------ EXTRACTED INFORMATION

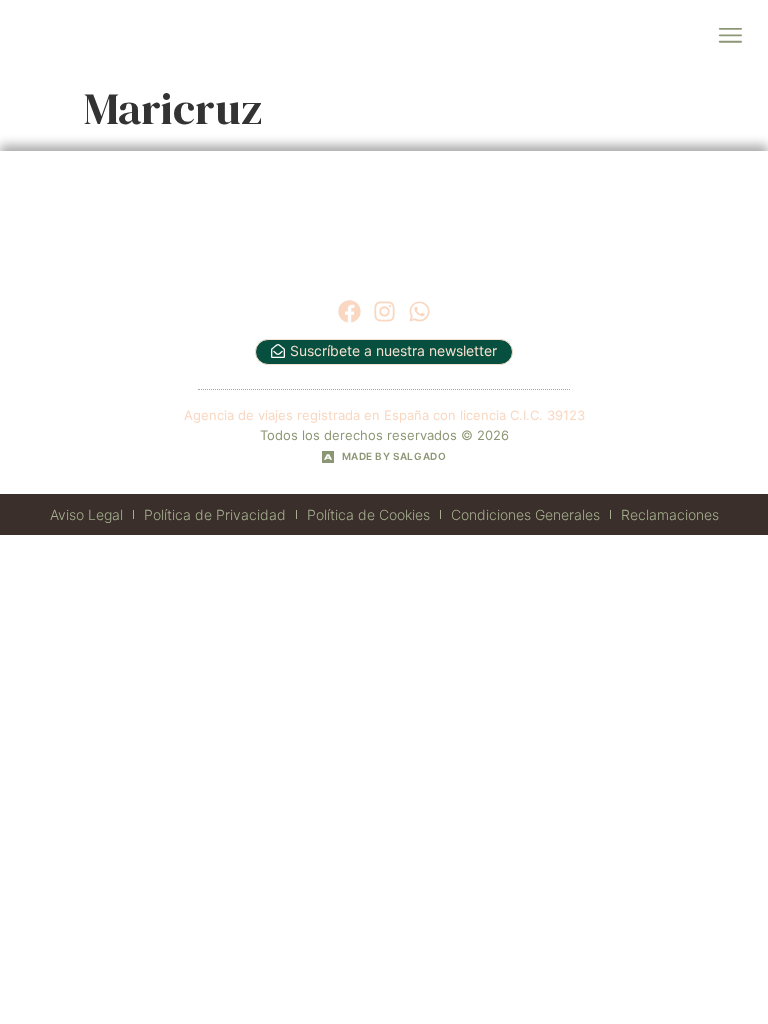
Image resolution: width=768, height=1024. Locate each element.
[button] (729, 36)
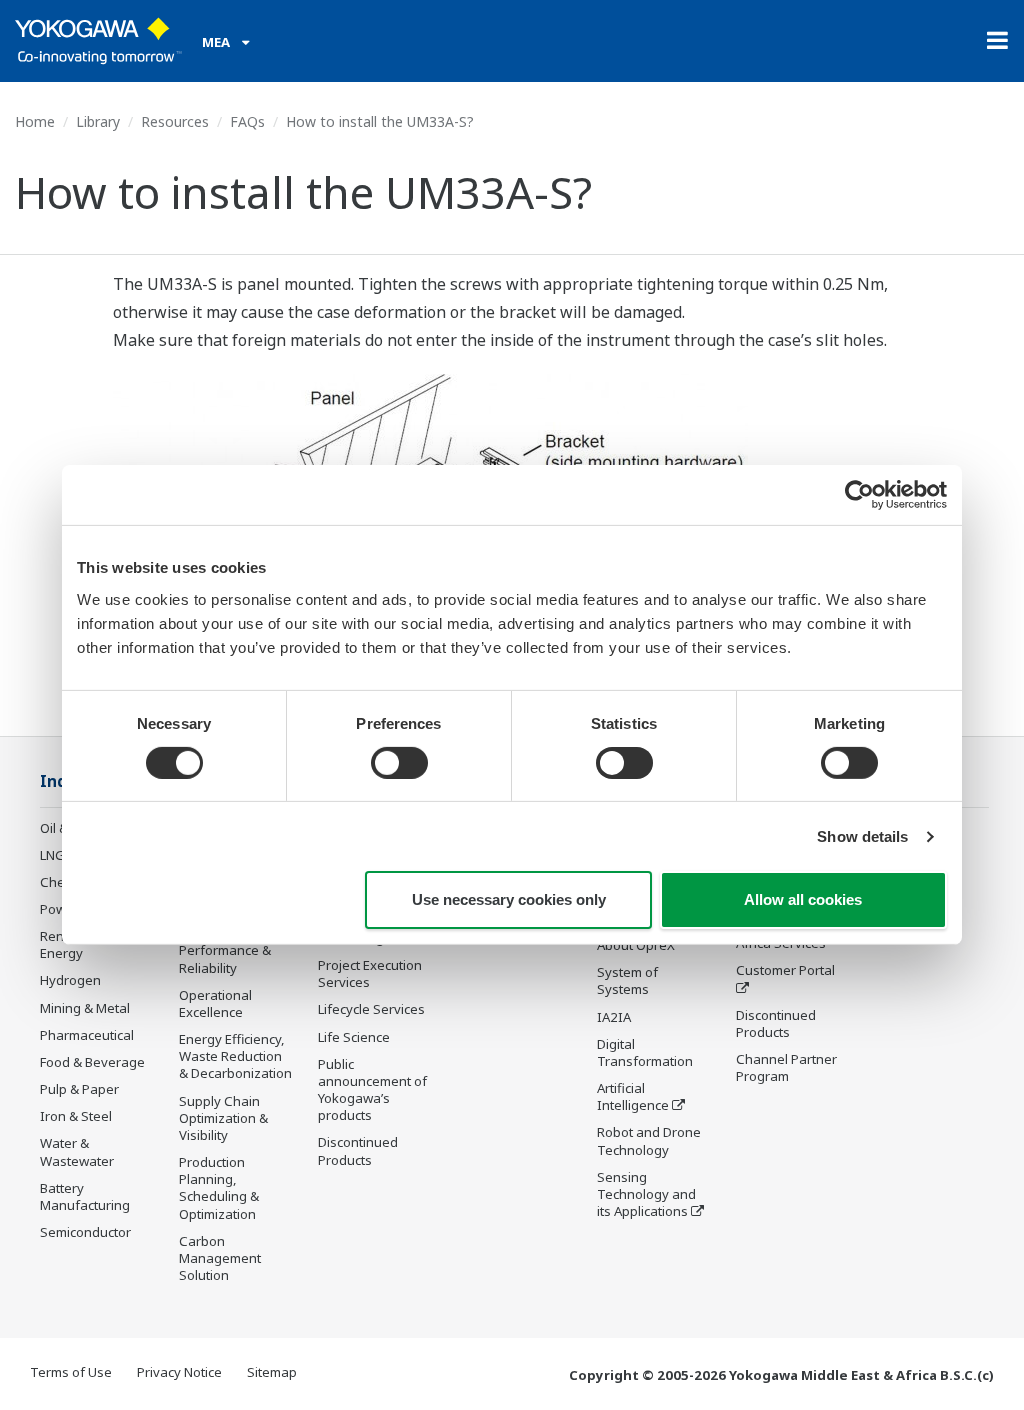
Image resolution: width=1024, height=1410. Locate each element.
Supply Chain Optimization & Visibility (223, 1118)
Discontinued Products (358, 1150)
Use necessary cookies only (509, 899)
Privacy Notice (179, 1372)
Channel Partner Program (786, 1067)
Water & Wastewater (77, 1151)
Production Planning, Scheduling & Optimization (219, 1187)
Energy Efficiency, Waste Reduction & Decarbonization (235, 1056)
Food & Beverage (92, 1062)
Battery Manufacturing (85, 1196)
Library (98, 121)
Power (59, 909)
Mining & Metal (85, 1008)
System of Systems (627, 980)
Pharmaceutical (87, 1035)
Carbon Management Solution (220, 1258)
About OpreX (636, 945)
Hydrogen (70, 980)
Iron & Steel (76, 1116)
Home (35, 121)
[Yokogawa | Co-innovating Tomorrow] (98, 41)
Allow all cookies (803, 899)
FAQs (247, 121)
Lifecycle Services (371, 1009)
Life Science (354, 1037)
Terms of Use (71, 1372)
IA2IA (614, 1017)
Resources (175, 121)
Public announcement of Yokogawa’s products (372, 1089)
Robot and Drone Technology (649, 1140)
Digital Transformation (645, 1052)
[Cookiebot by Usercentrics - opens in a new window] (859, 495)
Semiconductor (85, 1232)
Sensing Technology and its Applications (646, 1194)
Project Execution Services (370, 973)
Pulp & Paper (79, 1089)
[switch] (399, 763)
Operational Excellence (215, 1003)
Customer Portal (785, 970)
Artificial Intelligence (633, 1096)
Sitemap (272, 1372)
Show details (862, 836)
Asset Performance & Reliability (225, 950)
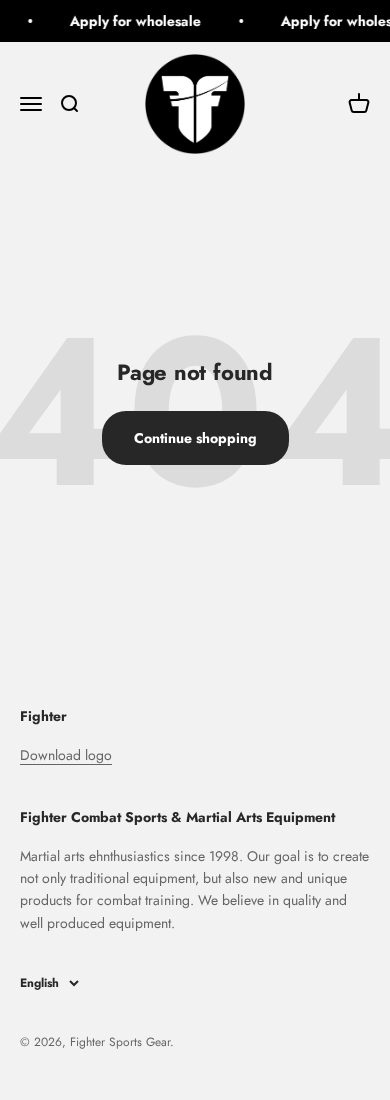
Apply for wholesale (134, 21)
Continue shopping (195, 438)
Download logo (66, 755)
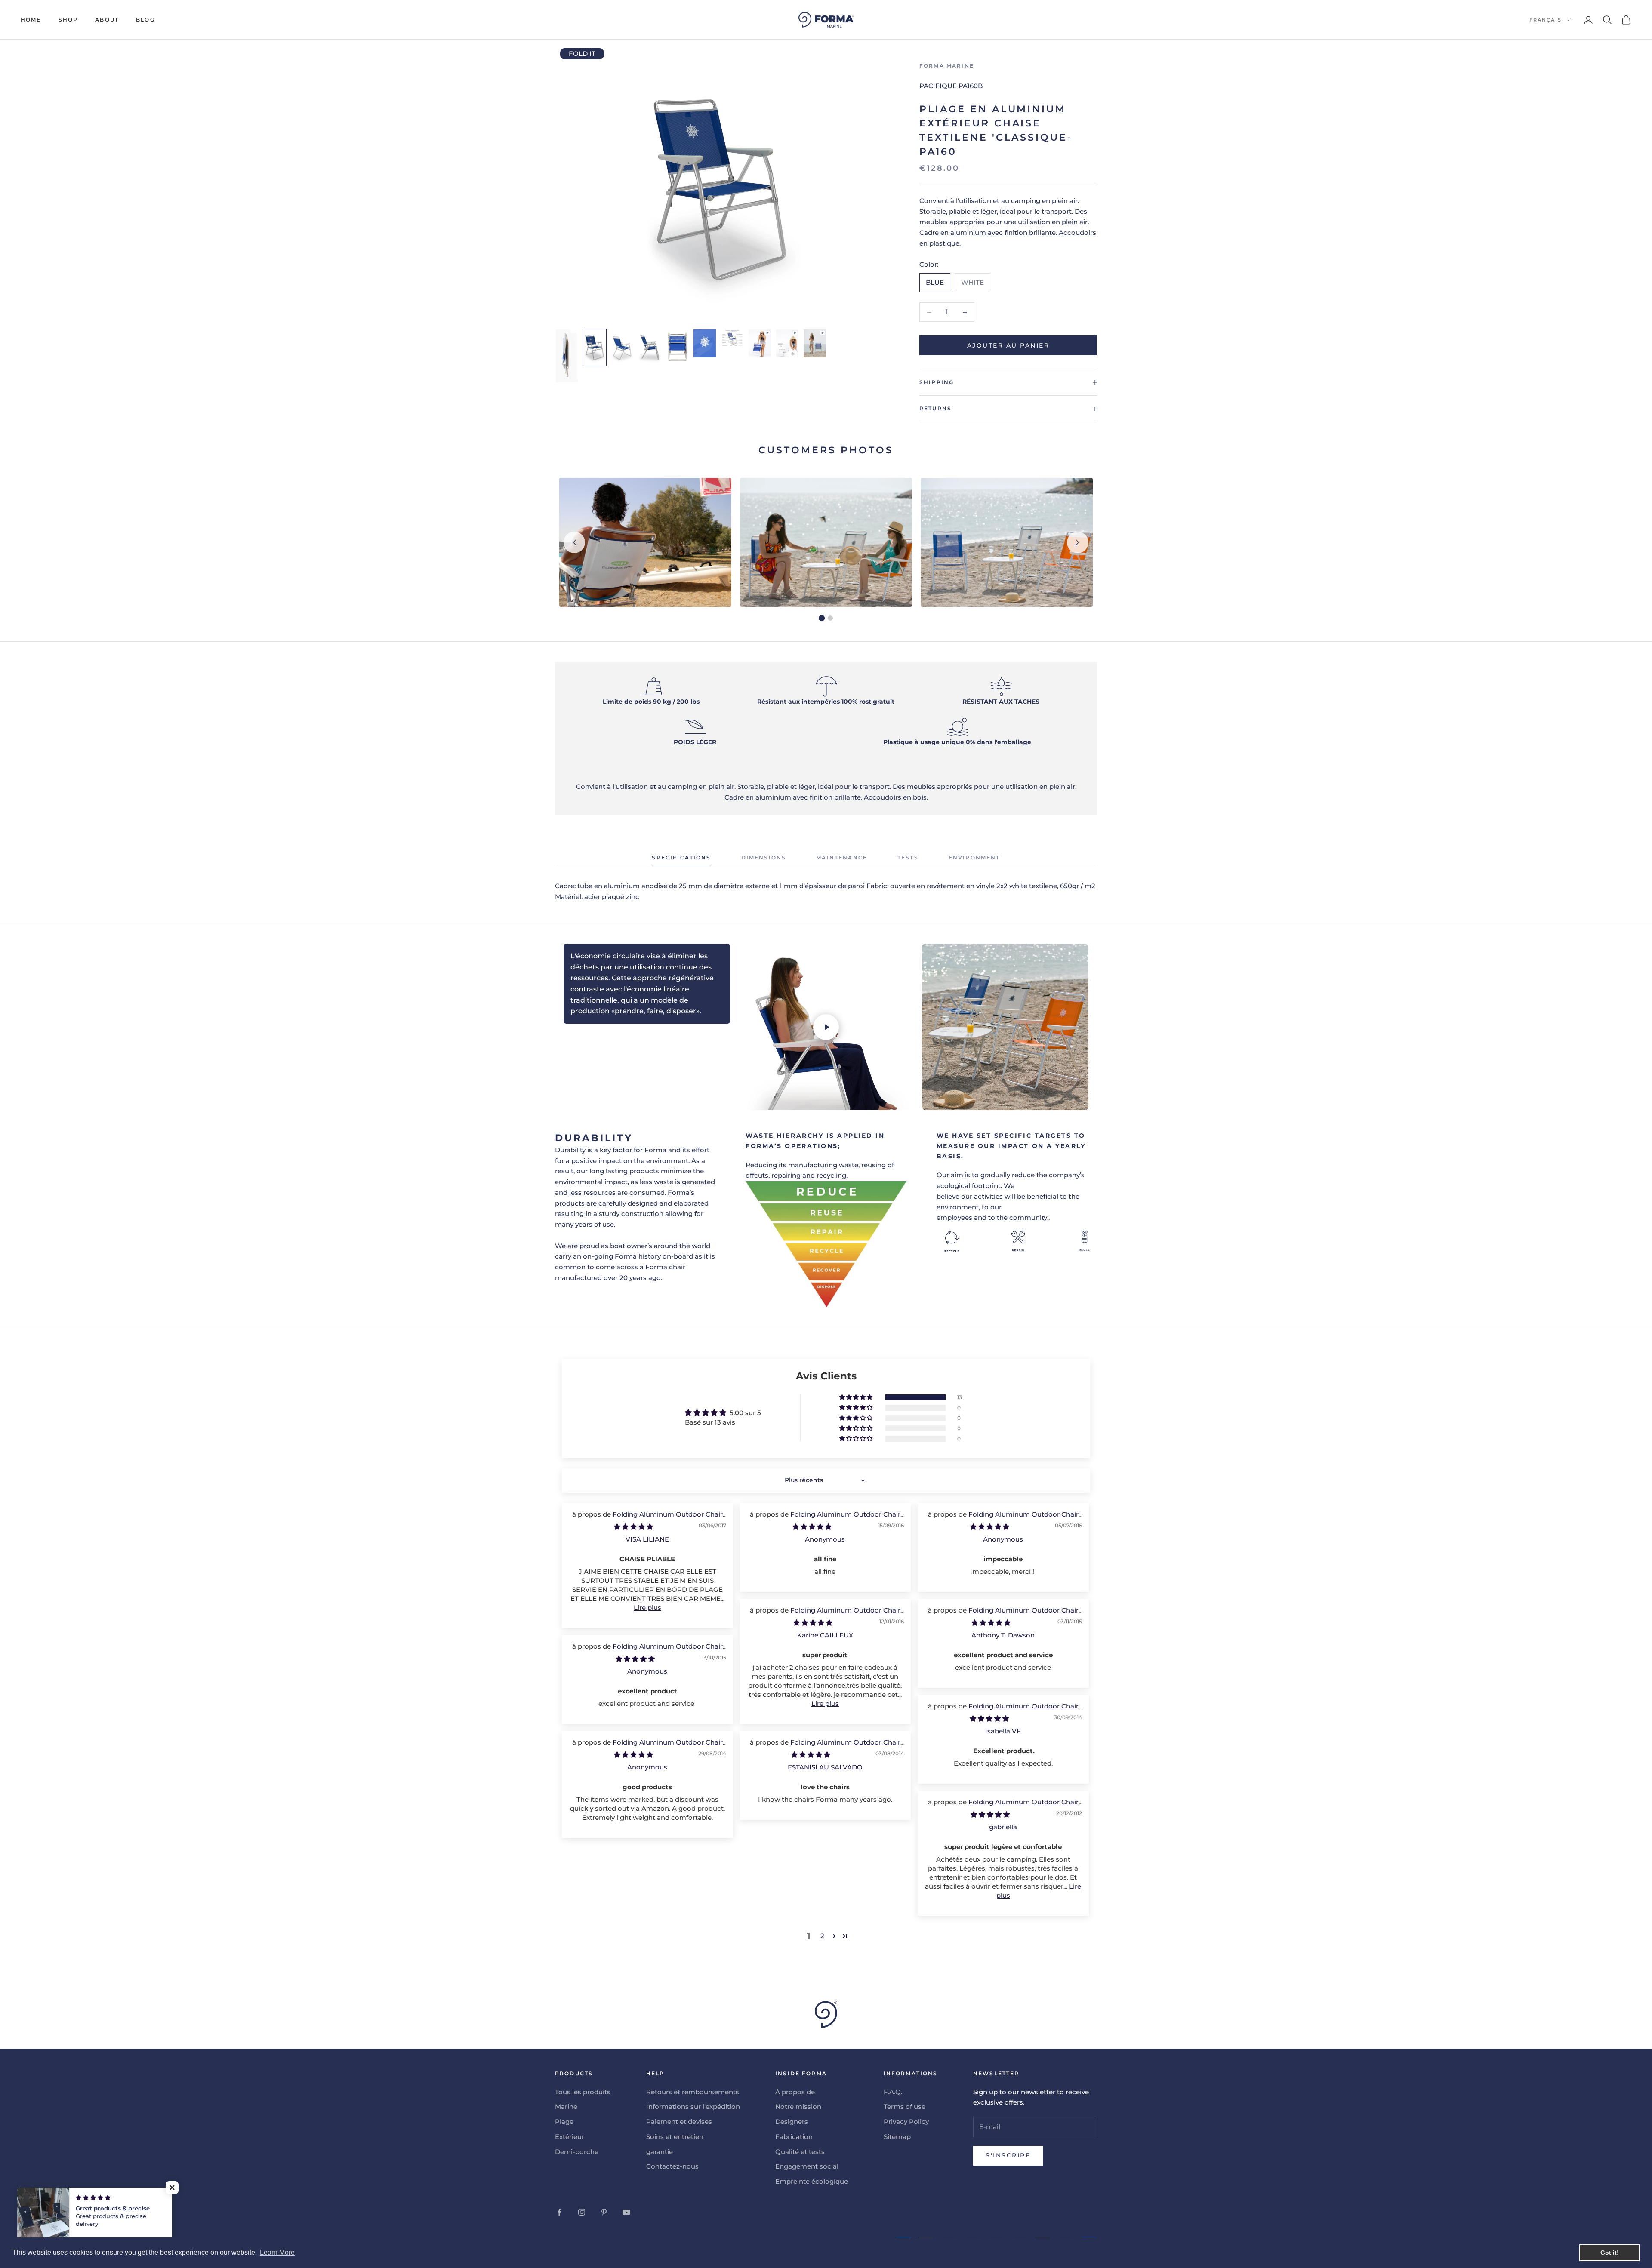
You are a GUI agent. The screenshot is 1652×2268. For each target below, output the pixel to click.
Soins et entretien (674, 2137)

------------

### WORK REQUEST
Only one stretch of the data above is needed. Restate it word for word, from the line containing "Digital Transformation (645, 1052)" through the line containing "[switch] (399, 763)", both ends included.

### EXERCISE OUTPUT
Digital Transformation (645, 1052)
[Cookiebot by Usercentrics - opens in a new window] (859, 495)
Semiconductor (85, 1232)
Sensing Technology and its Applications (646, 1194)
Project Execution Services (370, 973)
Pulp & Paper (79, 1089)
[switch] (399, 763)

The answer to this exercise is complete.